> [Directions for this task] Repeat exactly the opening lines of the records, ending with the line that contains "Screenshot is 84x2576.".

> [Supplied data]
----

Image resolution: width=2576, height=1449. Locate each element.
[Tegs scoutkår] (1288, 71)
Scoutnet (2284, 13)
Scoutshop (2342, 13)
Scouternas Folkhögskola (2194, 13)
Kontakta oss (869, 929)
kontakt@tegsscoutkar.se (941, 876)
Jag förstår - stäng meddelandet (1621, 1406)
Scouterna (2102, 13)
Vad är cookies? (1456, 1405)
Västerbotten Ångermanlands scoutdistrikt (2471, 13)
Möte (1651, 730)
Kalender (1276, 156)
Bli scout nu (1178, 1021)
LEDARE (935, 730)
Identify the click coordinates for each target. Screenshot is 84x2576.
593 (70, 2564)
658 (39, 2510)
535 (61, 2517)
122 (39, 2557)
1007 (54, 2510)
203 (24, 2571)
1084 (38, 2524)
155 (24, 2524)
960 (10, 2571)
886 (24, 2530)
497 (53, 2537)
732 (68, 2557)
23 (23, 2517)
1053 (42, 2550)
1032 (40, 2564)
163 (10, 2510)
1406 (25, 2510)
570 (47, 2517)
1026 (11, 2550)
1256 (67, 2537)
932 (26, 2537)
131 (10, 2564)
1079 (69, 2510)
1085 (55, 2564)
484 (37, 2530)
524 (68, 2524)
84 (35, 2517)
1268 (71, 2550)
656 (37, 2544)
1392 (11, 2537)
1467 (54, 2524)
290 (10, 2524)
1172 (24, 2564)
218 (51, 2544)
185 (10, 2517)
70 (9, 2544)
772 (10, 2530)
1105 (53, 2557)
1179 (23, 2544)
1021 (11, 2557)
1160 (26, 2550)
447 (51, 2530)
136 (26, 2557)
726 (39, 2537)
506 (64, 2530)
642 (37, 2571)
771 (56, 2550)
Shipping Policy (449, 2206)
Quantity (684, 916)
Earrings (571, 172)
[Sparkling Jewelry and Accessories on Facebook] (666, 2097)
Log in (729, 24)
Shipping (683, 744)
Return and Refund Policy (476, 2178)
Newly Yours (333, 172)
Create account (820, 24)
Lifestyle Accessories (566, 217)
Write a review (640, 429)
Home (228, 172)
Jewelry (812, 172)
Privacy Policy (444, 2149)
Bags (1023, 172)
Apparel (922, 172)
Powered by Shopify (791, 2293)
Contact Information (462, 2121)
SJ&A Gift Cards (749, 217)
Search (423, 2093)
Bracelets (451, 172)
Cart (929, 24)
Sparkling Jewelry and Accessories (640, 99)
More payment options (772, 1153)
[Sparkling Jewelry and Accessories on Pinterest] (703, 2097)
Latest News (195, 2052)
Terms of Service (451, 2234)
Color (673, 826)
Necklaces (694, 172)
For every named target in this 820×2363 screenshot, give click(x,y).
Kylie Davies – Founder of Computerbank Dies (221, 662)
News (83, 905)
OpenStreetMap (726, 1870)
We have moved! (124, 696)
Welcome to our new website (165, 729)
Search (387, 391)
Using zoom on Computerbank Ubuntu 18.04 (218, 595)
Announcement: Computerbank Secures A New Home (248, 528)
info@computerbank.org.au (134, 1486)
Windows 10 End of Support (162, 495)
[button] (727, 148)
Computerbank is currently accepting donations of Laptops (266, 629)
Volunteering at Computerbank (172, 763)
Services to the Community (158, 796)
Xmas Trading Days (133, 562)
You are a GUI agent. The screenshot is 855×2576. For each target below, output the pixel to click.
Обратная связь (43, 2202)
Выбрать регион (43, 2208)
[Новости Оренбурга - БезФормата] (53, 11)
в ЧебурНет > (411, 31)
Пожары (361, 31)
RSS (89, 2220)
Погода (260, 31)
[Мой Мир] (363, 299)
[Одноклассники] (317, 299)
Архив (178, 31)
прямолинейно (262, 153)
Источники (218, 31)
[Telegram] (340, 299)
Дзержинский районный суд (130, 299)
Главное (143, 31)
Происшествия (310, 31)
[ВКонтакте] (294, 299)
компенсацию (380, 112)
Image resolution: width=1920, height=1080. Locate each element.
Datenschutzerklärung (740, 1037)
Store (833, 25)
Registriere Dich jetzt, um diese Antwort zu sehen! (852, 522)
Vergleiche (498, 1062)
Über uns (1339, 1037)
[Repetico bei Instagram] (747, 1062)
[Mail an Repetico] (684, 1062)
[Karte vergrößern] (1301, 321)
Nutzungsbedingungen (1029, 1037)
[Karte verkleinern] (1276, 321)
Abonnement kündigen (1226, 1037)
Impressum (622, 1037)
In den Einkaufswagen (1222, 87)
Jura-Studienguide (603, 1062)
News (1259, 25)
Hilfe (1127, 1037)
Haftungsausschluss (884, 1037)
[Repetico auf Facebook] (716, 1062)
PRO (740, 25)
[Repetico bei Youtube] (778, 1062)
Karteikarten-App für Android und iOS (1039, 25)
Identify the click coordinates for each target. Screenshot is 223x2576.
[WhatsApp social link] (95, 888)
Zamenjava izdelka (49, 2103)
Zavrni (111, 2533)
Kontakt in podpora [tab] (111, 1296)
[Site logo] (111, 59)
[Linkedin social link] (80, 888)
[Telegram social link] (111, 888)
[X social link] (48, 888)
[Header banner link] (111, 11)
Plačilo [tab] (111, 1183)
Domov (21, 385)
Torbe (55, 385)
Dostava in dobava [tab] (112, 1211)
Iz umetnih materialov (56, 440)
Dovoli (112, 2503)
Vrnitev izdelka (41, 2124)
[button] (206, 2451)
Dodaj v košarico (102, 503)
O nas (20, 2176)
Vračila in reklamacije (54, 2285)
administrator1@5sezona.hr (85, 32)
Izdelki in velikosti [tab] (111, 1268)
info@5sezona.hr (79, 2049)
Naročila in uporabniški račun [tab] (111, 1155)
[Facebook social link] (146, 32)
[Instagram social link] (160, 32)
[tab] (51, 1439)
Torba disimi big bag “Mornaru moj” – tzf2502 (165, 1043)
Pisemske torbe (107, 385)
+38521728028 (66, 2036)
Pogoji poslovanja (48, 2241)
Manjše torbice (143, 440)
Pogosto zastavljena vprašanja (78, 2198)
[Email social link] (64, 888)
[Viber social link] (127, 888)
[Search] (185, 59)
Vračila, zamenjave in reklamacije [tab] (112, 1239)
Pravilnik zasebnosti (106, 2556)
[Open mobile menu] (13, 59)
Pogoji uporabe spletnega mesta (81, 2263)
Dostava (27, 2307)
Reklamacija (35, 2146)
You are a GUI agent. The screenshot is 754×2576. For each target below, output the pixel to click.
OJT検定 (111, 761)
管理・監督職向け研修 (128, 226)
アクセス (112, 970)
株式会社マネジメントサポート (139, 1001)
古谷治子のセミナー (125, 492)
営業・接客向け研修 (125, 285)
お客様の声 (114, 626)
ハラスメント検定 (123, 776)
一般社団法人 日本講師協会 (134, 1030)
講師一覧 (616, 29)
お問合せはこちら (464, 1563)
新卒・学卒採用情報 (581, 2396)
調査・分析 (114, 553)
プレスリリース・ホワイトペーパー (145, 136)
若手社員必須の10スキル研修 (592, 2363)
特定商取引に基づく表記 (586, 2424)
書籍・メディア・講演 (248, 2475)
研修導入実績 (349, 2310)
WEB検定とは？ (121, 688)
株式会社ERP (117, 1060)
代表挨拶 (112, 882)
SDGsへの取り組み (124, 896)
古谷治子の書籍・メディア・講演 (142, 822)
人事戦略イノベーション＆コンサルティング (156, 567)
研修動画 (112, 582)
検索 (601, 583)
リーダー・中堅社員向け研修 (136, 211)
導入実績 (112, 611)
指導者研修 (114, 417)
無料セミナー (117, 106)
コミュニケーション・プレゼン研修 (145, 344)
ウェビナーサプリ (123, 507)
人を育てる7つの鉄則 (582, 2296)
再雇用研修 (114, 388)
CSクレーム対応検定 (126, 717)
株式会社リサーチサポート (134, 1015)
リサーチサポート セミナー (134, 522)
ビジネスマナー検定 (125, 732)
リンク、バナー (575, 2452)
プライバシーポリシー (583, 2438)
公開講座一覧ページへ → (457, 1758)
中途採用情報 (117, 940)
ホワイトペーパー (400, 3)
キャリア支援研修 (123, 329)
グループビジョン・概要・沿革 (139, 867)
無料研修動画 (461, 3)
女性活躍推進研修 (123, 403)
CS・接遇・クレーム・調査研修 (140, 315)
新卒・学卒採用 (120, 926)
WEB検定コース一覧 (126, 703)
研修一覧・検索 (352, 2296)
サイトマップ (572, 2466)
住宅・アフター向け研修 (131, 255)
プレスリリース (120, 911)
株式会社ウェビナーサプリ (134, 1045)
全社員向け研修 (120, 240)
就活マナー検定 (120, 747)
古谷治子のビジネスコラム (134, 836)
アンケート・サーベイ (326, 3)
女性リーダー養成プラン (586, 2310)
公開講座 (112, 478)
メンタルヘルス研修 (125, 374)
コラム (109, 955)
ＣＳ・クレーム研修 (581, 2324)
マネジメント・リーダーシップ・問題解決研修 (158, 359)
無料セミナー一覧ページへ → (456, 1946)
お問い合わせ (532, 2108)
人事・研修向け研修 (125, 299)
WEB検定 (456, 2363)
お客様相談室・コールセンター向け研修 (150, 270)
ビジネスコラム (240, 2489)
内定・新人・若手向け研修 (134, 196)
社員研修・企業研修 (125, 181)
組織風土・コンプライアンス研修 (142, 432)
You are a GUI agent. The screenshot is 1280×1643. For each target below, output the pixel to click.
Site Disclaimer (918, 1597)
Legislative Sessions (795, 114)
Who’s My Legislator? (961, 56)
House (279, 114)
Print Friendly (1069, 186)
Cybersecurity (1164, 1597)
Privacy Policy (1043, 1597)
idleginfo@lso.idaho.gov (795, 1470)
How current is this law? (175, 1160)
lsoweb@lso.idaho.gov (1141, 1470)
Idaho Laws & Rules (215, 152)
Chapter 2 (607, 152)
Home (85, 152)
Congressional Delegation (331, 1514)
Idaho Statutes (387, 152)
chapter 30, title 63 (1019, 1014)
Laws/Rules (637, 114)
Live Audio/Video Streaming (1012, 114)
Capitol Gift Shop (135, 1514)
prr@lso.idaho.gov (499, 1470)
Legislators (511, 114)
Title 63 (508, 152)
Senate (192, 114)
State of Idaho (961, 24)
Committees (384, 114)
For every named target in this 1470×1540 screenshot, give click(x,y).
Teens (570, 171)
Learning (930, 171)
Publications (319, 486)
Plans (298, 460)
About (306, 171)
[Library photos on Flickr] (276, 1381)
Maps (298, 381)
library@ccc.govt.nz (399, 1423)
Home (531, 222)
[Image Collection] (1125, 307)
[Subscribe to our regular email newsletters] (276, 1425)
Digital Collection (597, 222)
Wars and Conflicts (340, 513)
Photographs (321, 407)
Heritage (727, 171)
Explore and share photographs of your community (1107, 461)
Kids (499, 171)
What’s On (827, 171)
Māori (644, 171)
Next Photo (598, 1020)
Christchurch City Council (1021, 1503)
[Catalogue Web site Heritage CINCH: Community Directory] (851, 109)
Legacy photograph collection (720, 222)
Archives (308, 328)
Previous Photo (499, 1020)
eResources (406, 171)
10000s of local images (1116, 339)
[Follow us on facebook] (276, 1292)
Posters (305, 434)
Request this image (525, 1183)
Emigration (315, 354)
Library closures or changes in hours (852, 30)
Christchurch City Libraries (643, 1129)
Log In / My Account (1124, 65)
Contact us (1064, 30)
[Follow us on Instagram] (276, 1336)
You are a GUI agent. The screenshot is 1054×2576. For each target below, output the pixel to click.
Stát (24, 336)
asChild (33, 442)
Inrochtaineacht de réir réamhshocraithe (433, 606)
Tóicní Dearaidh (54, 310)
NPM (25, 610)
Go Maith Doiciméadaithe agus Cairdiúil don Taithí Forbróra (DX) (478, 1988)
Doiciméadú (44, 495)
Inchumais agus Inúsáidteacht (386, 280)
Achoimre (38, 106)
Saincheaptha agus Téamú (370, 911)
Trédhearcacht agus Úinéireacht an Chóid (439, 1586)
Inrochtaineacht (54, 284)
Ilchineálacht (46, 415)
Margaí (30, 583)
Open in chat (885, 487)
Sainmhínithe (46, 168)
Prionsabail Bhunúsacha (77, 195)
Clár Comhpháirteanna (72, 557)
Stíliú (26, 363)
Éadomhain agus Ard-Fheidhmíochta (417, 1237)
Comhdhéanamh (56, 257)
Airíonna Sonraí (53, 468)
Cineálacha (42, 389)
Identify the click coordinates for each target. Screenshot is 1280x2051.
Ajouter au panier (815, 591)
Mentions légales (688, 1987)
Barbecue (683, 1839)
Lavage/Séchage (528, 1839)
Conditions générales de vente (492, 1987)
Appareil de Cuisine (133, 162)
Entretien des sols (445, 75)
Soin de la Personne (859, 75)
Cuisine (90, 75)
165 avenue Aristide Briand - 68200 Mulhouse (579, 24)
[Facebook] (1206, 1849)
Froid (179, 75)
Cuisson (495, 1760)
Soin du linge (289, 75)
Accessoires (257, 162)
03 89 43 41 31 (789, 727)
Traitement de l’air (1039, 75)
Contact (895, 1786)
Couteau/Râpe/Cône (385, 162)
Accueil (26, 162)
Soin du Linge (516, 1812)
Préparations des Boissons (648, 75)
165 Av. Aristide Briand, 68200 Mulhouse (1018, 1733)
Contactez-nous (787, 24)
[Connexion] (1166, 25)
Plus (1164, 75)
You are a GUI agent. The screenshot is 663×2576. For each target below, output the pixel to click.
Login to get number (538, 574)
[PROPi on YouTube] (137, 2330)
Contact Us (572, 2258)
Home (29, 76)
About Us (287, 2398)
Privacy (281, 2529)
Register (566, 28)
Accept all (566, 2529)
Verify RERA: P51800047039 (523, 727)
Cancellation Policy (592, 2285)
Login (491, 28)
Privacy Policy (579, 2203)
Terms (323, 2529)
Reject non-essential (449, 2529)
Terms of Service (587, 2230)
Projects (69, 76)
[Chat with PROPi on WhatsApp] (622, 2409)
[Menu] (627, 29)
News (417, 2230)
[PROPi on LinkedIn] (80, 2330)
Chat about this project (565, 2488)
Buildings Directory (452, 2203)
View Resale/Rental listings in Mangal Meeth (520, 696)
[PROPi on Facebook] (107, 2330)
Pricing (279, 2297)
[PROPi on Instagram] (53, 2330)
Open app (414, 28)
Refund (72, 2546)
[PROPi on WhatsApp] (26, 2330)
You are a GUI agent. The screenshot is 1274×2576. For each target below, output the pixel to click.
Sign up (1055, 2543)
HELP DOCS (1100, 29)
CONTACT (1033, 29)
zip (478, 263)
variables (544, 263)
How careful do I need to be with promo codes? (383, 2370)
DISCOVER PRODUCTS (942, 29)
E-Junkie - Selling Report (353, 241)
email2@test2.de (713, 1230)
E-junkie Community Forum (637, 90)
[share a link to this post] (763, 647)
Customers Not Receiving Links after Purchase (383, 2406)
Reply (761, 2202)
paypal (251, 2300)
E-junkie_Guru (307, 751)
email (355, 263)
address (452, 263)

----

> [Reply]
Image resolution: width=2576, height=1449. Locate each element.
[Tegs scoutkår] (1288, 71)
Scoutnet (2284, 13)
Scoutshop (2342, 13)
Scouternas Folkhögskola (2194, 13)
Kontakta oss (869, 929)
kontakt@tegsscoutkar.se (941, 876)
Jag förstår - stäng meddelandet (1621, 1406)
Scouterna (2102, 13)
Vad är cookies? (1456, 1405)
Västerbotten Ångermanlands scoutdistrikt (2471, 13)
Möte (1651, 730)
Kalender (1276, 156)
Bli scout nu (1178, 1021)
LEDARE (935, 730)
Identify the click coordinates for each target. Screenshot is 84x2576.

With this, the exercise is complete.